İnsan psikolojisinin
özelliklerinden biri de mağlup olan, arkada kalanın hep öndekini takip ve
taklit etmesidir. Yüzyıllarca medeniyette önde olan Müslümanları, Müslüman
olmayanlar taklit etti. Tarih bunun şahitleriyle doludur. Batı'nın teknoloji ve
sanayide öne geçmesiyle İslâm âleminde bir "geri kalmışlık" hastalığı
başladı, Müslümanlar her yönüyle Batı'yı taklit etme kompleksine kapıldılar.
Bu iş düzensiz ve kontrolsüz
geliştiği için, onların bilim ve teknolojisini almaları gerektiği yerde,
iffetsiz ve ahlaksız adetlerini ve yaşam tarzlarını aldılar. Oysa bizim onların
geliştirdiği bilim ve teknolojilerine ihtiyacımız vardı. Onlar ise önce kendi
kültür ve medeniyetlerini bize ihraç ettiler.
İslâm dünyasında
"kâfirlere benzemek" meselesi karmakarışık bir hâl almış,
"küreselleşme", "moda" furyaları Müslümanların zihin
dünyasını istilâ etmiş, kafa yapılarını darmadağın hale getirmiştir. Oysa
İslam'ın bize yüklediği "başkasına benzememe" mükellefiyetinin
temelinde bizim fıtrî değerlere bağlılıktan gelen üstünlüğümüzün bulunduğu en
temel bir hakikattir. Hakkı bâtıla bulamak neyse, hak ehlinin bâtıl ehline
benzemesi de odur!
"Kâfirlere benzemenin
dinen hükmü nedir?" meselesi, ilk önce Müslümanların günbegün eriyip
giden, kimlik, şahsiyet ve değerleri ön plana alınarak ve günümüz
Müslümanlarının "Müslüman şahsiyeti" dünya üzerinde ne kadar temsil
edebildikleri merkez noktaya konularak konuşulmalı, tartışılmalıdır. Moda,
küreselleşme ve modernizmin etkisi altında cılız kalan, İslami değerlere bağlı
Müslüman şahsiyet zaten çok kan kaybetmiştir.

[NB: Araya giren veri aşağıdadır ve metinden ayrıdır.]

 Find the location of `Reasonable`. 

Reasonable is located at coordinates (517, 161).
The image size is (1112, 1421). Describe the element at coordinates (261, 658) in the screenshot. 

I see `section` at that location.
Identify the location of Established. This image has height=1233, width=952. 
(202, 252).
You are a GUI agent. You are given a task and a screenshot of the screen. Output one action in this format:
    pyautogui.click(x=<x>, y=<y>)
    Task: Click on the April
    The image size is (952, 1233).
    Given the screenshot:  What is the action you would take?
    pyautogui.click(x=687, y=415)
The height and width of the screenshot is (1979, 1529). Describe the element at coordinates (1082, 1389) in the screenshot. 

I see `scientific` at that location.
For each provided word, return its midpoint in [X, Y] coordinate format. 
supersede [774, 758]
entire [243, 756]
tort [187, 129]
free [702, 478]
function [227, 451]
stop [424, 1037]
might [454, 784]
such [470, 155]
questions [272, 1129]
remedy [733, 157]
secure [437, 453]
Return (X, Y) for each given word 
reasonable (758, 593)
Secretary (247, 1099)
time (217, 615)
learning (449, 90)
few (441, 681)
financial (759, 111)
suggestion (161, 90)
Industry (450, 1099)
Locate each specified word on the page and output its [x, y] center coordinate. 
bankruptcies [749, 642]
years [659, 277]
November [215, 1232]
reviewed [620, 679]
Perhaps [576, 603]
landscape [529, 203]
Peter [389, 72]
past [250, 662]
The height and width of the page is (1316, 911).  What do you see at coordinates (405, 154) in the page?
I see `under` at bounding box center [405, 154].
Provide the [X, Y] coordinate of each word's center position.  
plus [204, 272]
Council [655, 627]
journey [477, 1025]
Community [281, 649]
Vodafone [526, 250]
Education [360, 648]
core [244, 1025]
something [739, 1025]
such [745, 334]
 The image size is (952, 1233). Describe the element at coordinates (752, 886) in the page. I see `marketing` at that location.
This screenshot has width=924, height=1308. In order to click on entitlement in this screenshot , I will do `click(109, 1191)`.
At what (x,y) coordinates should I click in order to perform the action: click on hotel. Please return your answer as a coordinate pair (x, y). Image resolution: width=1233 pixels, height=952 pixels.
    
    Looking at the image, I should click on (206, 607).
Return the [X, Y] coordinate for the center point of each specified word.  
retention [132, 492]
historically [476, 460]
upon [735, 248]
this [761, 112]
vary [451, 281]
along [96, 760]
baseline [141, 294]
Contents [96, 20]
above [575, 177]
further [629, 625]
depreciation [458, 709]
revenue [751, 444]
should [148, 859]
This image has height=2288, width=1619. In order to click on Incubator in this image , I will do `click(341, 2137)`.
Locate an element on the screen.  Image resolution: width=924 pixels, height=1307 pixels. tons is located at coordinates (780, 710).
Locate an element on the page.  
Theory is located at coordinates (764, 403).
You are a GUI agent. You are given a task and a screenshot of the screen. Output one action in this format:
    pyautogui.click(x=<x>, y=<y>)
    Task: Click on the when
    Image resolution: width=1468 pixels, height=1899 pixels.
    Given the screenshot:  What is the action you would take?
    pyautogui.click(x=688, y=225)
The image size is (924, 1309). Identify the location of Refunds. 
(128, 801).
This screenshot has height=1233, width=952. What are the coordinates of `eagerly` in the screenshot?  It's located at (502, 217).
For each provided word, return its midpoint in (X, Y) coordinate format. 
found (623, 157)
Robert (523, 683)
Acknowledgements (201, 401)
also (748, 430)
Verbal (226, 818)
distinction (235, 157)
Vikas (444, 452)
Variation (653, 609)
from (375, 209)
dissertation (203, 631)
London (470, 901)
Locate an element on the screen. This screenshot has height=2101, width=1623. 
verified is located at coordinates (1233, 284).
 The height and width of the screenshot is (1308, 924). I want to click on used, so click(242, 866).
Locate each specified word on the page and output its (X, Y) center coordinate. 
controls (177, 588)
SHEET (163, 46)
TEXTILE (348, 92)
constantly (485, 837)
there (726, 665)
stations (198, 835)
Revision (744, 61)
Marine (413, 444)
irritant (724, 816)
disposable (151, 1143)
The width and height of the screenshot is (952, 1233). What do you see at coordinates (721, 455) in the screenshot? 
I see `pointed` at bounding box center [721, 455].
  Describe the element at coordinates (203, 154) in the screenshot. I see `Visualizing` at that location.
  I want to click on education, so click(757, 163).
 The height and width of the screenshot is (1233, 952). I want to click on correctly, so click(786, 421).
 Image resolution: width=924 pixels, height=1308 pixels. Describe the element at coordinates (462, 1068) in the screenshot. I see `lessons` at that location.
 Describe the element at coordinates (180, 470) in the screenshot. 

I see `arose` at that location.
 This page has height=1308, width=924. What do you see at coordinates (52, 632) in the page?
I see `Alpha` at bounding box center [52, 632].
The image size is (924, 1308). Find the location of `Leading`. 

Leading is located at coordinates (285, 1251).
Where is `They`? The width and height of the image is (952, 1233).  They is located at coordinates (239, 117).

Kâfirlere bezeme konusunun
bazısı küfre götüren, bazısı haram olan ve bazısı da mekruh sayılanlar olmak
üzere üç farklı kategoride ele almak mümkündür. Birincisi fıkhî olduğu kadar
itikadi bir konudur. Nitekim kâfirlerin bayramlarıyla ilgili teşebbüh
örneklerinin bazı akide kitaplarında yer alması bunu açıkça ifade etmektedir.
Diğerleri ise yalnız fıkhî konulardır.
Kâfirlere özenip onlara
benzeme kastıyla olan teşebbühü ilk zeminde; böyle bir kasıt ve özentinin söz
konusu olmadığı meseleleri ise diğer zeminlerde ele almak daha doğru olacaktır.
Son tahlilde kâfirlere benzeyen, onların modasına uyan bir Müslüman her ne
kadar dinden çıkmasa da kendi kimliğini, şahsiyetini yitirmiş olacaktır.